L'affaire, au retentissement international, avait pris un tour diplomatique lorsque le président indonésien Susilo Bambang Yudhoyono avait appelé lui-même la domestique en lui promettant que "justice sera(it) rendue".
Un embout d'aspirateur dans la bouche
L'accusée, Law Wan-tung, une mère de famille de 44 ans, a été arrêtée fin janvier à l'aéroport de Hong Kong alors qu'elle s'apprêtait à embarquer dans un avion pour la Thaïlande.
Présente à l'audience, elle répond entre autres de violences volontaires sur trois employées indonésiennes et encourt la réclusion criminelle à perpétuité. Au cours de l'instruction, elle a seulement reconnu avoir omis de souscrire une assurance pour son employée.

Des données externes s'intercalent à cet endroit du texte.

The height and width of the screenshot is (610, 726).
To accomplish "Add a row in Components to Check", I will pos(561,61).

Elle nie avoir utilisé un balai, un aspirateur et des cintres comme autant d'"armes". "Elle a mis l'embout d'un aspirateur dans ma bouche en le tournant dans mes gencives. Je saignais et c'était très douloureux", a pourtant déclaré la victime présumée, assurant avoir aussi été poussée d'un escabeau sur lequel elle était montée pour réparer un climatiseur.
Pour Eman Villanueva, porte-parole d'une ONG de défense des droits des employées de maison de Hong Kong, "l'esclavage est bel est bien d'actualité à Hong Kong, surtout parmi les migrants, les domestiques, qui sont forcés de travailler six jours par semaine et doivent être disponibles presque 24h/24."

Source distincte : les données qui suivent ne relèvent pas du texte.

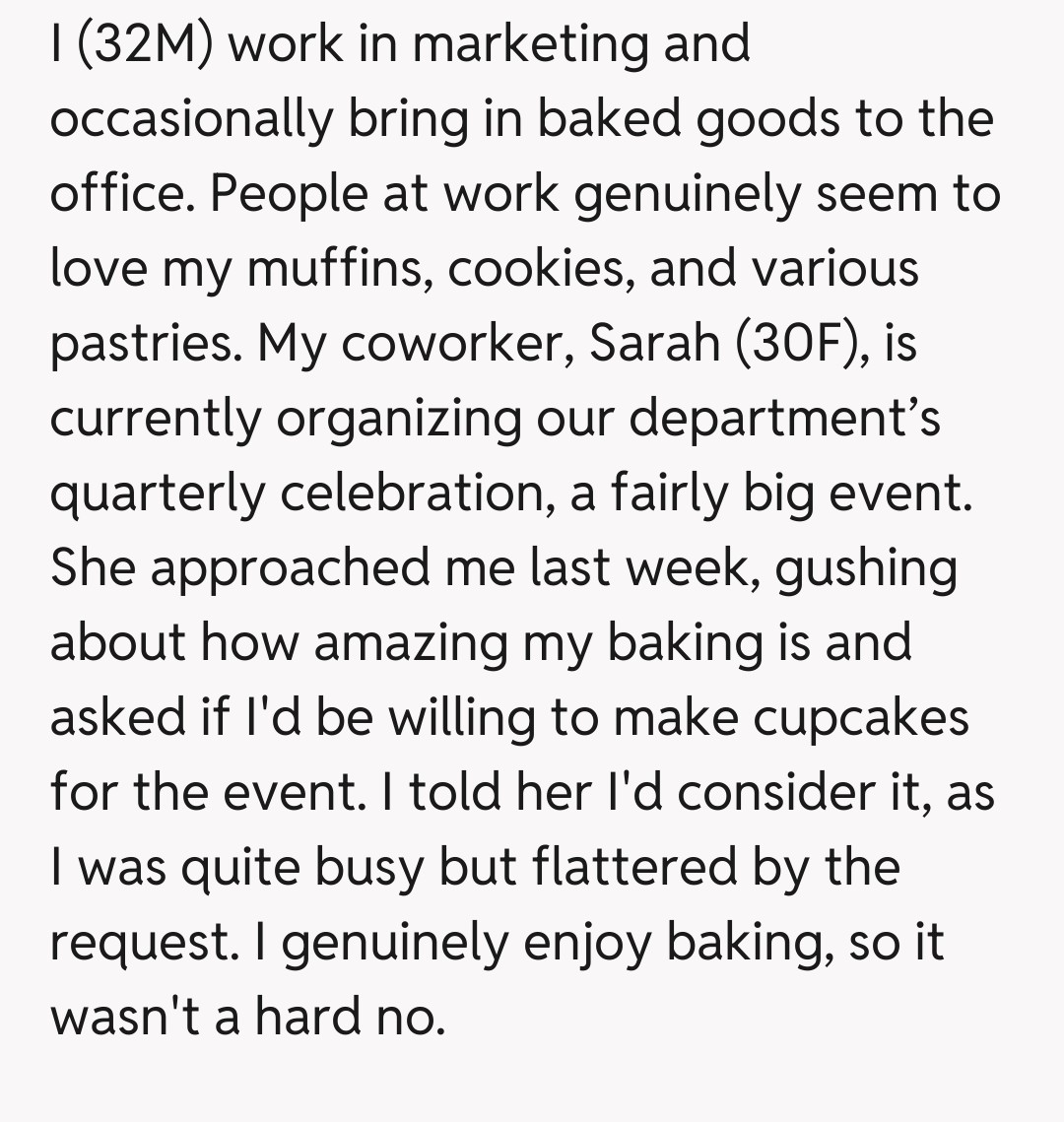Click the word "department's"
The width and height of the screenshot is (1064, 1122).
(784, 419)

"La lutte d'Erwiana est une lutte pour la justice non seulement pour elle, mais pour tous les migrants (...) victimes d'abus et d'esclavage."
Hong Kong compte quelque 300.000 employées de maison, venues pour la plupart des Philippines ou d'Indonésie.

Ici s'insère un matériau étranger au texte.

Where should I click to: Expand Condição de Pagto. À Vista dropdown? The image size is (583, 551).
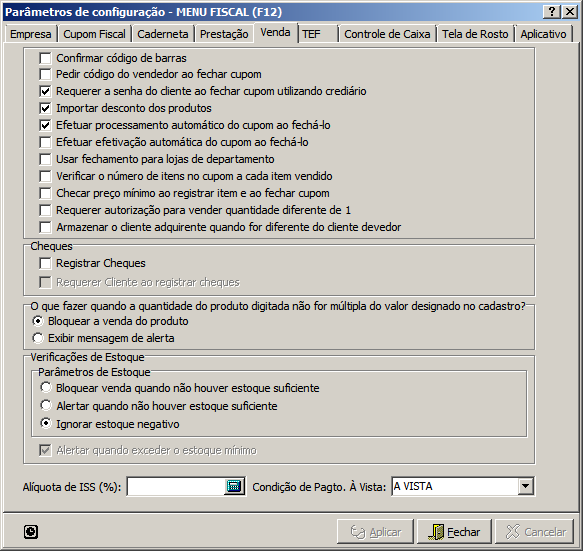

Elles sont mieux protégées que dans d'autres pays d'Asie du Sud, mais dépendent de leur employeur pour leur titre de séjour et ne disposent que de quelques jours de vacances par an pour un salaire mensuel de 400 euros environ.
Amnesty International qualifie leurs conditions de travail d'"esclavage moderne" et accuse les autorités locales de fermer les yeux. "J'ai été mordue une dizaine de fois. Elle a enregistré la scène sur son téléphone portable et elle la regardait sans cesse, en riant", racontait en 2013 une femme citée dans un rapport de l'ONG.
La même année, un couple hongkongais avait été condamné à plus de cinq et trois ans d'emprisonnement pour avoir brûlé au fer à repasser et battu à l'aide d'une chaîne de vélo son employée indonésienne.